Como si fuera ayer

         Yo viví por muchos años como ilegal en Estados Unidos. Tuve trabajos temporales como costura, limpieza de casas, cuidado ancianitos y todo tipo de ocupación que me permitiera sobrevivir cada día en este país. Aunque las condiciones de vida son difíciles, ha sido mejor para mí y mis tres hijos vivir aquí, que continuar siendo victimas de abuso físico, verbal y psicológico por parte del padre de mis hijos, pues vine acá para huir de esa situación.
         Aún recuerdo como si fuera ayer una llamada telefónica una tarde del 10 de Noviembre preguntando si me gustaría trabajar pizcando nuez. Yo sin saber de lo que se trataba dije que sí. Animé a mis tres hijos, hermanas, cuñados y sus respectivos hijos a participar en este nuevo trabajo, que sin saber lo cansado que es, acepté con gusto, pues era algo nuevo e interesante por hacer.
          Esa misma tarde organizamos todo para el otro día. Preparamos burritos y agua por si nos daba hambre ¡y qué hambre nos dio! Al día siguiente a las seis de la mañana, nos recogieron para llevarnos al Este de la ciudad de El Paso, es decir a Socorro. Recuerdo que cuando llegamos rápidamente nos dieron unos costales de yute, rodilleras y unas escobas de alambre para poder barrer las hojas haciendo montones. Recuerdo los grandes tractores sacudiendo los árboles. Las nueces caían a montones en el suelo, se perdían entre las hojas. El ruido era tremendo, la gente se alborotaba para cumplir su trabajo.
           Empecé con gran entusiasmo el día, pero al correr de las horas mi energía iba disminuyendo. Le pedía en oración a Dios que me diera fuerza para continuar, pues para ser la primera vez que trabajaba en el campo me parecía agotador.

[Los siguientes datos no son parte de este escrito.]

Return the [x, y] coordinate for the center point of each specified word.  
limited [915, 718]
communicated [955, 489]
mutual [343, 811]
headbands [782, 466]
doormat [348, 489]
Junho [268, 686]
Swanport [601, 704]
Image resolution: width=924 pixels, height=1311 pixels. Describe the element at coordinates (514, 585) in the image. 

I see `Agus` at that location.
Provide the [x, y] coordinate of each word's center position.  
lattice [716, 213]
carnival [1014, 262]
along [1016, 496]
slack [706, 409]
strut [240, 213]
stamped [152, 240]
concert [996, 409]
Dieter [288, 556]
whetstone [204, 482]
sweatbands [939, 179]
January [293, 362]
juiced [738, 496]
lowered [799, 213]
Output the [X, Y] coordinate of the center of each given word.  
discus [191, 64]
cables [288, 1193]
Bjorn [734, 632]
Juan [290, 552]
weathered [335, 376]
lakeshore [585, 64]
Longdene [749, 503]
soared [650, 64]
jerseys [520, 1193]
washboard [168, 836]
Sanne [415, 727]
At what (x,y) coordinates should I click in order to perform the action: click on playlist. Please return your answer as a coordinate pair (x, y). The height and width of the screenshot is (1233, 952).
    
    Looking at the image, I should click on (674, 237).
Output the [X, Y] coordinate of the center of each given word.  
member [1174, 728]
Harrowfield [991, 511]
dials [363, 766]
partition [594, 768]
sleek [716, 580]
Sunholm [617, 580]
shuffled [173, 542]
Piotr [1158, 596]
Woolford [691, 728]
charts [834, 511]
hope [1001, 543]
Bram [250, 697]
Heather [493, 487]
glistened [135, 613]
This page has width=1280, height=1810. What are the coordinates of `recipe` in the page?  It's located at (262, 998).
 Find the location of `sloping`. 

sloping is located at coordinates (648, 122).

A medio día tuvimos un descanso de media hora. Después de eso continuamos pizcando nuez hasta que cayó la tarde. Para entonces yo ya estaba exhausta. Cuando el contratista que nos llevó dijo que paráramos el trabajo, se acercó con su camioneta y empezó a recoger los costales que nos había dado para recolectar la nuez. Puso a cada costal nuestro nombre. Nosotros caminamos de regreso a la entrada y ahí empezaron a pesar los costales para saber cuantas libras habíamos conseguido cada uno. Se me hizo que recogí tanta nuez, que cuando llegué a mi casa me bañé, tomé una pastilla para el dolor y me acosté. Fue tanto mi agotamiento por el exceso de trabajo que me dio temperatura. Cuando cerraba los ojos lo único que podía ver eran nueces y hojas.
        Los días que continué en ese trabajo nunca los voy a olvidar. Ahora reconozco el trabajo del inmigrante en el campo, le doy mi respeto y aprecio para toda mi vida.
         Salí de ese trabajo cuando conocí a un maravilloso hombre que me aceptó con mis tres hijos y gracias a él conseguí ser residente de Estados Unidos. En estos momentos estoy estudiando el GED en la comunidad Herb Tio Cooper porque sé que es la clave para superarme.